- [Source extract]:
This week’s Ask An SEO question comes from Jeff in Houston, who writes:

“We have a very authoritative site linking to our website. We set them up with UTM parameters to track traffic and sales that they make.

This is what it looks like:
https://www.example.com/?utm_source=partner&utm_medium=banner&utm_campaign=example

We have the canonical of this page pointing to the homepage without the parameters.
<link rel=”canonical” href=https://www.example.com/”>

Questions:

  1. Do the UTM parameters still pass the same link equity if it didn’t have a UTM parameter? (I would think that if a link contains a UTM parameter, it would not be considered a “natural link,” as why would they put parameters in there if it’s organic?)

  2. Should we 301 redirect the UTM parameter page to the homepage instead of just the canonical?

  3. If we 301 redirect the UTM parameter, will we still be able to track it under the parameters set?

  4. This is a sitewide footer link, which I would not suggest on a normal site, but this site is a nonprofit AND one of the most authoritative sites in the health niche.”

Great questions Jeff!

I agree with you that the link will not be considered a “natural link,” but a redirect will not help you.

And yes, you can still track sales.

Let’s dive in!

A quick background for others reading this (not aimed at you Jeff, this is in general):

The first and foremost thing to remember here is that this is not a backlink or a link for SEO.

When you provide UTM sources to a publisher, the link is now a paid media link and should be treated as such with “nofollow” or “sponsored” markup attached.

The website must also disclose the relationship to follow FTC and U.K./E.U. advertising guidelines if any payment was made, including to the journalist, affiliate commissions, advertorial fees, product for review, etc.

The FTC has a great PDF doc here on how to do this.

- [Material provided]:
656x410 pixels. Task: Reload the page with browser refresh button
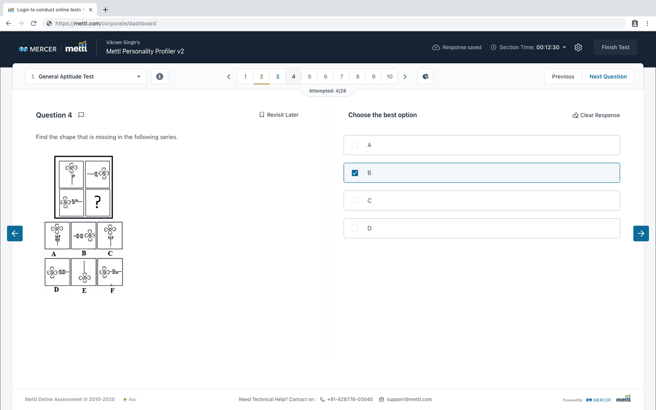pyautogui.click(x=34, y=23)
==
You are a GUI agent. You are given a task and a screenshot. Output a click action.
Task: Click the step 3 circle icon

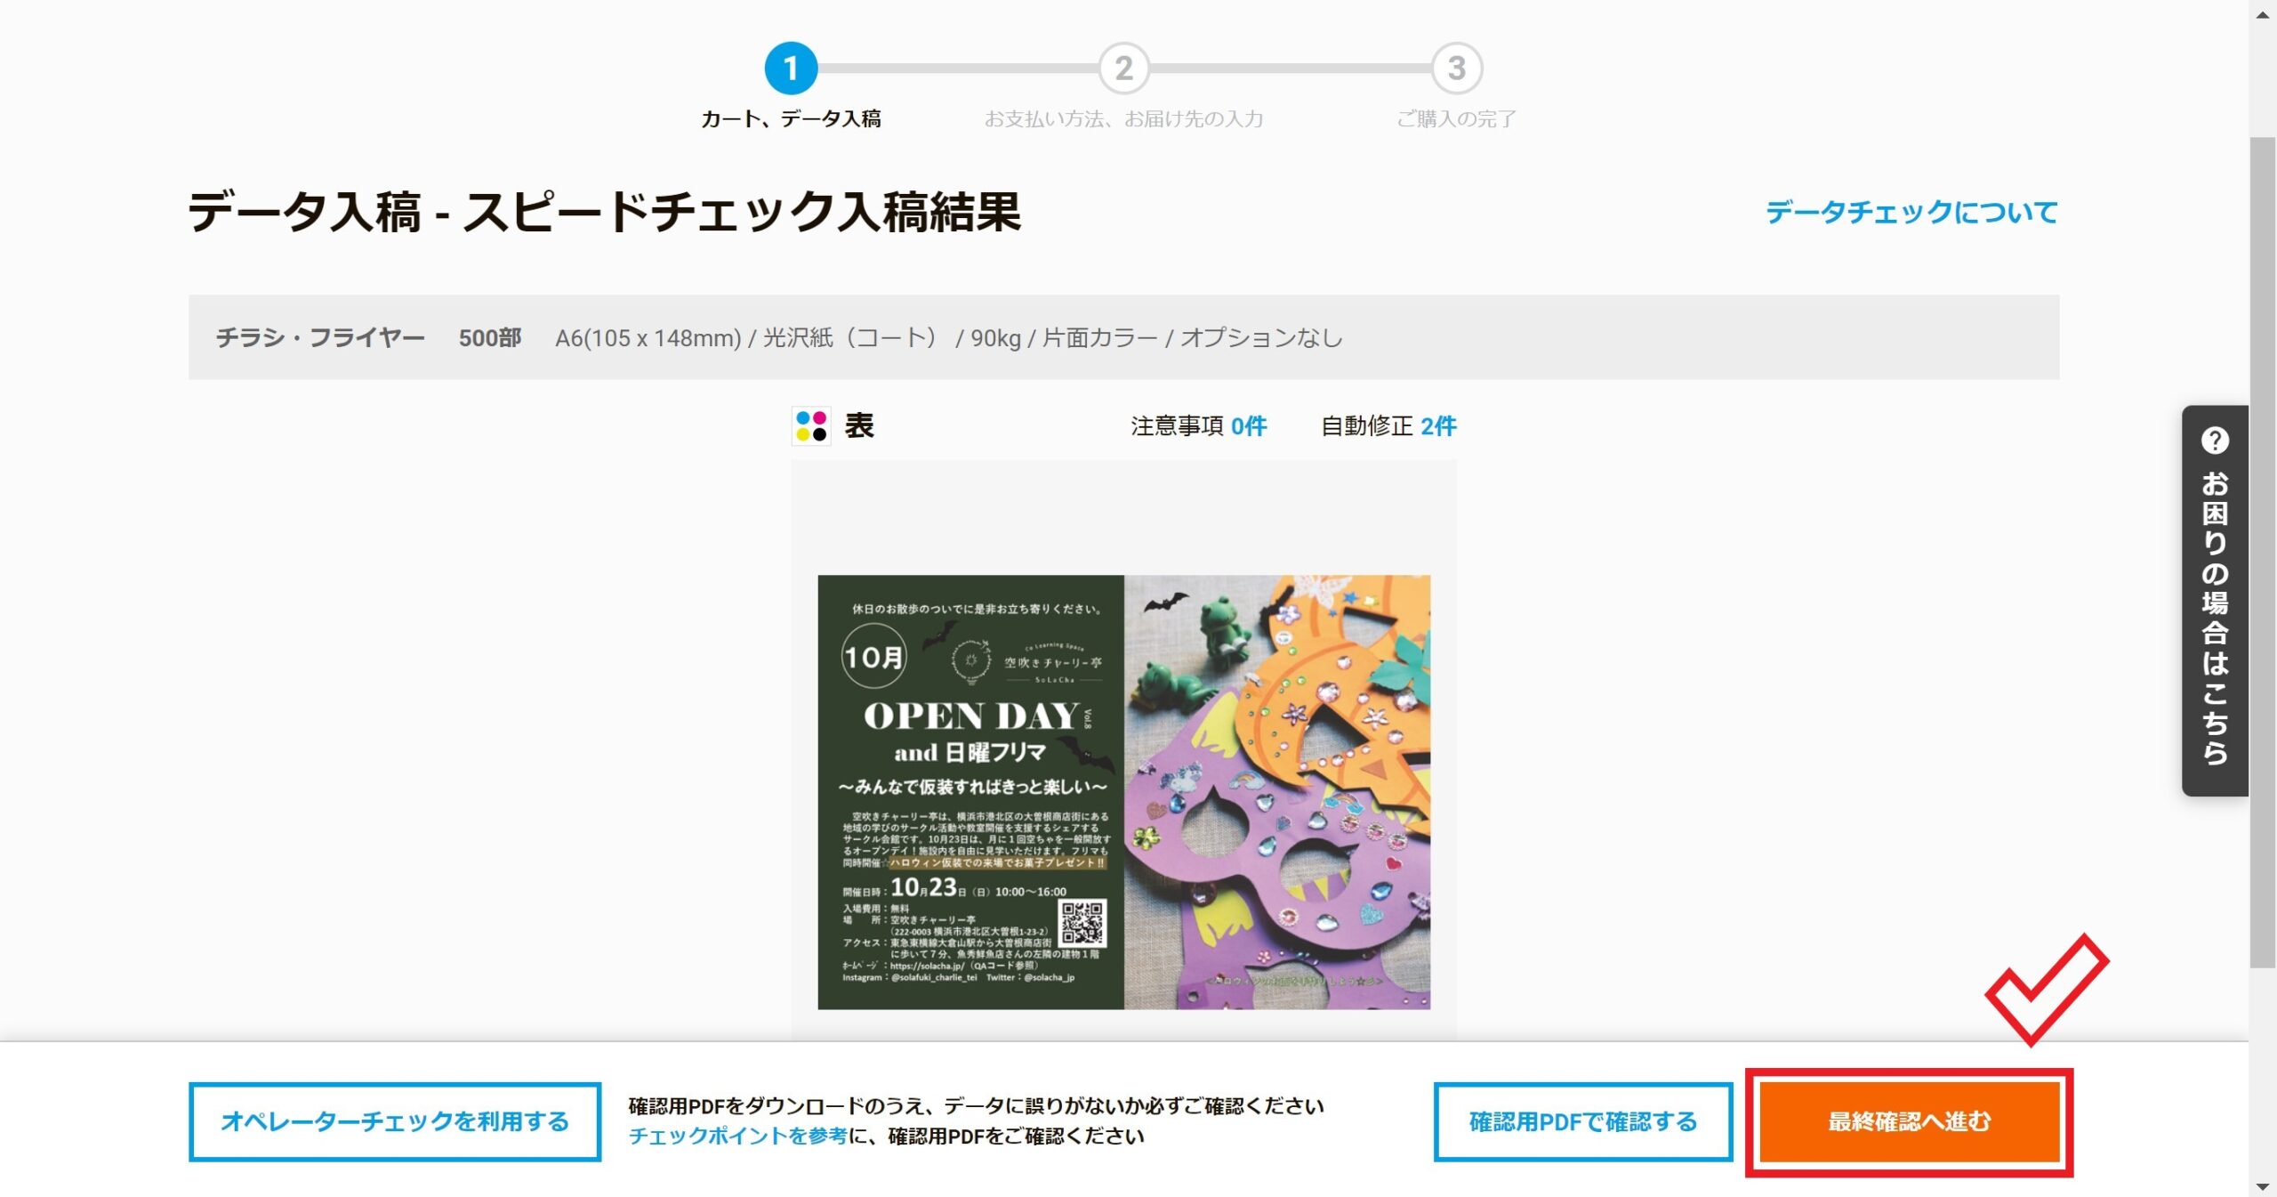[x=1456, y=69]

- [Actions to take]:
- A) Answer these questions using the Ask An SEO column on UTM links:
(i) What city is the person asking the question from?
(ii) What markup does the column say should be attached to a link once UTM sources are provided to a publisher?
(iii) How does the person asking describe the site that carries the sitewide footer link?
- B) Write a continuation of the Ask An SEO column on UTM links, starting right after its final sentence.

- [Answers for this exercise]:
- A)
(i) Houston.
(ii) "Nofollow" or "sponsored" markup.
(iii) As a nonprofit and one of the most authoritative sites in the health niche.

- B)
In your case, you have a footer link across the site, so you’ll want to have your general counsel look over sponsorship and disclosure laws if you paid the organization or sponsored them to get the link.

Most major media sites already have disclosures at the top of pages because they are monetizing through advertorials and affiliate marketing.

Even if your link is not an advertorial or affiliate link, the disclosure on the page may signal to a search engine spider that the parameters are for tracking and that your link is not “natural.”

Once the search engines see the parameters, they will likely consider your backlink a paid link.

Even if you did not pay any money or compensate the site, those parameters are not naturally occurring.

The only time a backlink will carry UTM parameters is if the journalist or blogger clicked through an affiliate/paid media link to your website, and your domain does not force a redirect to a version of the page without the parameters.

In these instances, the parameters will match the original article and not be 100% unique to this page and site.

Because your parameters outlined above are unique to the page and site, your parameters show search engines that your link is not a natural one, and the link should not pass link equity.

Once the backlink is found, one of two things will likely happen:

  • Search engines will ignore the link and assume the website linking to you forgot to add the “sponsored” attribute. This is out of your control and you are not likely to get any benefit or a penalty.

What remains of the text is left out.